I smirked when I realized he was angling for what, in my opinion, we already had. Kiddo was looking for benefits. “Pals?” I teased, making him earn it.
“Oh, I don’t know!” He looked down at his shoes with an exasperated smile.
“Oh oh oh,” I said, rolling my finger in the air. I started back up the stairs. “You want us to be sex buddies!”
He gulped and grinned. “That’s as good a word as any, I suppose.” His eyes started to cross as I got closer.
“High five!” In a jocky, yeah-dude kind of way I smacked my hand against his. I could tell he was practically blowing his load.
“So you’d, uh, be cool with that?” he said.
“I’m open to whatever.”
“Sweet.” A giant grin.
“So text me, we’ll work it out.”
“Yup. OK.” He licked his suddenly dried-out lips. “
Would you, maybe, uh, care to step upstairs and take this arrangement for a bit of a—test flight?”
“Haha. Well.” I wanted to, of course (little Mike wasn’t the only one practically blowing it), but now was the time to establish things, to seize the upper hand. “I can’t tonight. I really have to be getting home and—help Cara—with—groceries.”
“Oh. That sucks.”
“I know.”
He swallowed hard and gaped a little, the corners of his lips dry and his eyes big. Jeez, the poor kid. I felt for him. I wondered if it was really necessary to be the first person to reject the other. Experience taught me it was. It was a power-grab, sure, but it had a way of making things easier down the road. It was a good precedent to have rejected; it was a good fact to have in your pocket. “Text me soon, though,” I said. “We’ll get together.”
I waved and he waved and I walked up the street, feeling his eyes on me until I turned the corner. He was obviously going to scramble upstairs and rub one out ASAP, which probably meant the call wouldn’t come tomorrow. I expected to hear from him on the second or third day. It was the second.
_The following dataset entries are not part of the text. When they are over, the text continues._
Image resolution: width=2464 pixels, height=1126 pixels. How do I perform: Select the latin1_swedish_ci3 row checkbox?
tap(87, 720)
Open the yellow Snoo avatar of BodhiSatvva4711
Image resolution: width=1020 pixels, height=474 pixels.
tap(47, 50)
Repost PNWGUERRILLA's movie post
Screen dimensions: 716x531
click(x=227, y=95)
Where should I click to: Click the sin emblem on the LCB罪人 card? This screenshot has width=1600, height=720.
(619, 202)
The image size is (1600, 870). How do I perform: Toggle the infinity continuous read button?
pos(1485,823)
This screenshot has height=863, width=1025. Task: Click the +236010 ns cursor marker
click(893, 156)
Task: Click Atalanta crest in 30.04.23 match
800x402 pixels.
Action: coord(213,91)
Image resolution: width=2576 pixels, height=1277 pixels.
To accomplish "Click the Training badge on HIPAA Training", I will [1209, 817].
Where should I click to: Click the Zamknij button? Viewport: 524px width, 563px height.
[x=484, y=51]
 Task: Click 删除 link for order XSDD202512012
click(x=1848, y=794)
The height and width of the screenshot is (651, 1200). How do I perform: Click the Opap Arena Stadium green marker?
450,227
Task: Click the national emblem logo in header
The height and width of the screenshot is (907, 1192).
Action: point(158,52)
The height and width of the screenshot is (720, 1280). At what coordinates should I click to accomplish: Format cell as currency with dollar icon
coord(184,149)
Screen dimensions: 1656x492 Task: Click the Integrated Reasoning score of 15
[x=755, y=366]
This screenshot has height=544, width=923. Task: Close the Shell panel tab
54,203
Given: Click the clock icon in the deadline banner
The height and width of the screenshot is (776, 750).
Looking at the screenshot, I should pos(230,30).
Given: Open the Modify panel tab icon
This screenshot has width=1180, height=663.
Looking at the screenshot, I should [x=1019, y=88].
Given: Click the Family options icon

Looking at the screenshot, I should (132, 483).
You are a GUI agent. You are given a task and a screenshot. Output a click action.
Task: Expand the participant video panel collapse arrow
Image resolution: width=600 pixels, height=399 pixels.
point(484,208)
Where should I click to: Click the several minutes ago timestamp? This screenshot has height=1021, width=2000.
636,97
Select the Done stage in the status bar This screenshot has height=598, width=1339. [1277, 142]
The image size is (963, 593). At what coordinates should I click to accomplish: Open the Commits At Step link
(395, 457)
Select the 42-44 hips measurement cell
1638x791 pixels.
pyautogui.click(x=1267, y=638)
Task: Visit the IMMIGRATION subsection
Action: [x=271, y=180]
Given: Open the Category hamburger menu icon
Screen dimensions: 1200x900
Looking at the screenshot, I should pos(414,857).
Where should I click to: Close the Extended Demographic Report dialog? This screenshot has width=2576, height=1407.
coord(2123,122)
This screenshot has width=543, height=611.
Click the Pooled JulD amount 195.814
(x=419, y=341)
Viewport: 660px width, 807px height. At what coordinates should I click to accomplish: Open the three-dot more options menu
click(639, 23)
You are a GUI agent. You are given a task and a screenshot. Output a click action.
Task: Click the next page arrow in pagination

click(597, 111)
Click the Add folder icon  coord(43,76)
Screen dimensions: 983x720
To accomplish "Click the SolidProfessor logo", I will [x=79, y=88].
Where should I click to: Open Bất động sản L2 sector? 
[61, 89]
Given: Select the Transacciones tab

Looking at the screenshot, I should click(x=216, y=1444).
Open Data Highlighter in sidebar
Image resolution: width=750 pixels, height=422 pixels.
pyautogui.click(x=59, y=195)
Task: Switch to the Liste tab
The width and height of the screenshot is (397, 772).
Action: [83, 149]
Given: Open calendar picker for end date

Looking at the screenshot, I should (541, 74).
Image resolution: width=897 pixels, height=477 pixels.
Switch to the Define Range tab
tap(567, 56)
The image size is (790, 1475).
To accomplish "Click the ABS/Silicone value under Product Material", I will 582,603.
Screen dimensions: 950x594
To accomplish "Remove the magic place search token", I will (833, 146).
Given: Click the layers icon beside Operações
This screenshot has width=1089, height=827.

Knowing what I knew now—that Mike was a gamer but not a player of games—I would’ve gone for it that first night. There was no tug-of-war in our arrangement. No power trips. That’s why I’d kept it going for so long. It was convenient when I was too lazy to get anything else started. For the first few months the arrangement was a novelty for Mike and he called me a lot, and I, even when I didn’t really need it, got a kick out of obliging. But as with most things the novelty did wear off, and the booty-call aspect wore off almost completely. At this point we tended to hang out, get dinner, go shopping, whatever, and then fall into the sack almost as an afterthought. Over the last six months it had practically turned into dating. It was averaging once or twice a month at the moment.
I texted: I’m parking.
When I got to the front of his building I buzzed and he buzzed me in. The building smelled of Pine-Sol and old carpets. I went up the stairs—four flights in an old brownstone lit by funky chandeliers—and arrived panting at his door. I was regular enough to let myself in. The apartment was cool, almost cold. He had a big, rumbling a.c. to offset the heat his monster computer churned out.